The architecture of the overall ATM system is vast and complex; it has evolved piecemeal over many decades with no single ‘design authority’. Introducing change into this system is often difficult since it needs to take into account the many tight interdependencies that exist across the technical subsystems together with incumbent operational and institutional frameworks. A consequence of this situation is the difficulty to know the full implications of introducing change in any part of the system or on the system as a whole. Failure to properly understand this could mean that changes are introduced that result in uncontrolled system-wide degradation. This could be a particular concern with the increasing dependence on automation.
The challenge is therefore to better understand and model how architectural and design choices influence the ATM system and its various behaviours. This may be done using existing or novel approaches from systems analysis, architecture or complexity science.
With reference to the SJU Annual Work Programme 2016, this topic covers Section 3.5.4, sub Work area 1.2 topic e).
Proposals for research activities on ATM system design and architecture may start by capturing the characteristics of today’s system, using an existing or novel method, to then analyse and propose evolutionary approaches aimed at guaranteeing its robust transition towards the future.
Proposals may also take a ‘clean sheet’ approach, exploiting the benefits of an unconstrained perspective.
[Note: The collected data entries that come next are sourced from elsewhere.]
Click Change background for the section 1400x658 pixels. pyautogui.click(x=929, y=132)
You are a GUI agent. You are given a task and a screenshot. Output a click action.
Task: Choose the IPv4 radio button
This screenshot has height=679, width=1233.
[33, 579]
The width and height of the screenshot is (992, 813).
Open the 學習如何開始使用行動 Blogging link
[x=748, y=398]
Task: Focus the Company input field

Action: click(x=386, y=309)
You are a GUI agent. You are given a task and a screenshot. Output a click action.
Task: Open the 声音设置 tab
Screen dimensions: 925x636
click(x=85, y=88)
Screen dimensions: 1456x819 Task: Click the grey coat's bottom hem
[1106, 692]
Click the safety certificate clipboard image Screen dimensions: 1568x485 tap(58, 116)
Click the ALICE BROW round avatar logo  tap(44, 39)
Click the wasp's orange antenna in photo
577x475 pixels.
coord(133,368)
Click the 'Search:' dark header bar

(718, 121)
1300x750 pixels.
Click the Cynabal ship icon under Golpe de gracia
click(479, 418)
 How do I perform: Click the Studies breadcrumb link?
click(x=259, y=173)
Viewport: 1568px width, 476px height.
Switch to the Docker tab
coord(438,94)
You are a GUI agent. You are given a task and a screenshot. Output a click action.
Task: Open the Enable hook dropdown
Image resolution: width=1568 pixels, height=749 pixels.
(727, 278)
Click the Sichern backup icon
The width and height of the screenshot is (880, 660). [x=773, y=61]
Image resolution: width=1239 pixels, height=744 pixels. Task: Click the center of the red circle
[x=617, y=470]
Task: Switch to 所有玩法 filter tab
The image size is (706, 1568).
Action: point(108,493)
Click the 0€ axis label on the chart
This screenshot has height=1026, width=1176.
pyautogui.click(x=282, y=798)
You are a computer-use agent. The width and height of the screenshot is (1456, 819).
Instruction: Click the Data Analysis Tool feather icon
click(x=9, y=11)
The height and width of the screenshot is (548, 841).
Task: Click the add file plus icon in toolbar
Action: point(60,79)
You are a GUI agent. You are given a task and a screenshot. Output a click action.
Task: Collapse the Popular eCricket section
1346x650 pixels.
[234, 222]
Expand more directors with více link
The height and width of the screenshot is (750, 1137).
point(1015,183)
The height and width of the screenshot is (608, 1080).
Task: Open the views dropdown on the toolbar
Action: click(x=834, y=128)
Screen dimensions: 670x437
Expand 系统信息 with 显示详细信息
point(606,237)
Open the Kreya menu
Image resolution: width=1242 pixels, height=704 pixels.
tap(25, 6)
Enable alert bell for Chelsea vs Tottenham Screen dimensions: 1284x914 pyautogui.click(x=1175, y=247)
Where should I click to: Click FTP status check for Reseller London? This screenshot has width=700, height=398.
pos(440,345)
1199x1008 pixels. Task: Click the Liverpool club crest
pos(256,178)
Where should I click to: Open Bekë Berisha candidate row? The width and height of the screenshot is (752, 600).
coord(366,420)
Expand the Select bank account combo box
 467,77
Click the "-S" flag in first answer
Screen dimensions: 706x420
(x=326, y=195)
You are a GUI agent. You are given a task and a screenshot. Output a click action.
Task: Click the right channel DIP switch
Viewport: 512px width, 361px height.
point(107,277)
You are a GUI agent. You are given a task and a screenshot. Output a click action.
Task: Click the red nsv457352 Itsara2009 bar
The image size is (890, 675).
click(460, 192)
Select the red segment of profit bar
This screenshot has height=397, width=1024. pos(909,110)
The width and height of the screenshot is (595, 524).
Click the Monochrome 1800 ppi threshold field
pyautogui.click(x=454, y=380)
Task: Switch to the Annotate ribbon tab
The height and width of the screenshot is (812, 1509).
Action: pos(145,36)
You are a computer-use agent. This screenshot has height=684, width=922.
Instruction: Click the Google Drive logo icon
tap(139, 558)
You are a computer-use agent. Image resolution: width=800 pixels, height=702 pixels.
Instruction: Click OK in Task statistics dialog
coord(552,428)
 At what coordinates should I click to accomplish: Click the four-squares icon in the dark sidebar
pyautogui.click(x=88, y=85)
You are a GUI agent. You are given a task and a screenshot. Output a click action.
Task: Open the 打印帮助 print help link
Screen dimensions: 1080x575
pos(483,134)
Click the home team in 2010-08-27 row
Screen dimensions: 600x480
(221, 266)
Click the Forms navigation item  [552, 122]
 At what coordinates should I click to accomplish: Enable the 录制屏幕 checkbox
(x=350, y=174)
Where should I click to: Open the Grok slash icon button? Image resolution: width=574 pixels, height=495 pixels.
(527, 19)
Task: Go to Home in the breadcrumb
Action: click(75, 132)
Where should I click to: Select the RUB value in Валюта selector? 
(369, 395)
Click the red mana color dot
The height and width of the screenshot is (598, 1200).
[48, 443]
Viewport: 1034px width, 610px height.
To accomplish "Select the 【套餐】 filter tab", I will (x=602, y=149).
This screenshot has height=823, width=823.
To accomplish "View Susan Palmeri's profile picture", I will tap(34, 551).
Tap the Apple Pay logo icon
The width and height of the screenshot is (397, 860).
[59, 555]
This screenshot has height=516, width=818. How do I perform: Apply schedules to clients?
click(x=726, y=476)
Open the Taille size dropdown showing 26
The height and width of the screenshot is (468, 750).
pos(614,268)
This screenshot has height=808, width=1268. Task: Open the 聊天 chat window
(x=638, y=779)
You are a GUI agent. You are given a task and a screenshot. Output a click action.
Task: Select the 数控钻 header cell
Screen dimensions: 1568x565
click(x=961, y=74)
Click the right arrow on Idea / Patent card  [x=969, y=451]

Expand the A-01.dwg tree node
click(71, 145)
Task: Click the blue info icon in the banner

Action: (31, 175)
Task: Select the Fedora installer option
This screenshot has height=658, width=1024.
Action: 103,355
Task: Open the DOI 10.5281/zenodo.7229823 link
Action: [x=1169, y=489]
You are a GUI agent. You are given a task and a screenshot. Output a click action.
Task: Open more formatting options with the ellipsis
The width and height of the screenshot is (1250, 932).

In either case it may be possible to learn lessons from other industries that have used new devices such as, for example, participatory design.
Research projects may propose innovative ideas for ATM system design incorporating flexibility, agility and resilience applying formal mathematical approaches at early phases of system design, or for modelling change. Furthermore, research projects may seek to provide a better understanding of the degree of coupling (loose/tight) among the different ATM subsystems, the nature of these interdependencies and their impact on the overall ATM system. New approaches should normally build on Service Oriented Architecture (SOA) principles, with multiple service levels and tailored service provision. Agility should allow the ATM system to scale and adapt to meet different requirements for different times and places. Projects may also investigate the potential use of open-source and commercial off the shelf solutions. Finally, new designs should take into account security threats.
Harmonized infrastructure is a prerequisite for developments such as virtual centers and for the possible opening of the ANS market. Research projects may assess the potential benefits, analyse how the harmonization could be introduced through regulation, incentives and EC grants. It should address transition and standardization aspects as well as the restructuring of ANS and associated cost.
Projects should be careful not to spend time re-doing previous work on architecture that has been done in SESAR or elsewhere.
This research will support the ATM industry in better understanding the needs and challenges of developing a harmonised technical infrastructure for ANS, including its operational and economic impacts. Projects may demonstrate through examples and case-based arguments the potential of architecture in providing suitable means of assurance for validation or evidence to support decision-making and strategic thinking. Or the research projects may seek to provide a better understanding of the degree of coupling (loose/tight) among the different ATM subsystems, the nature of these interdependencies and their impact on the overall ATM system.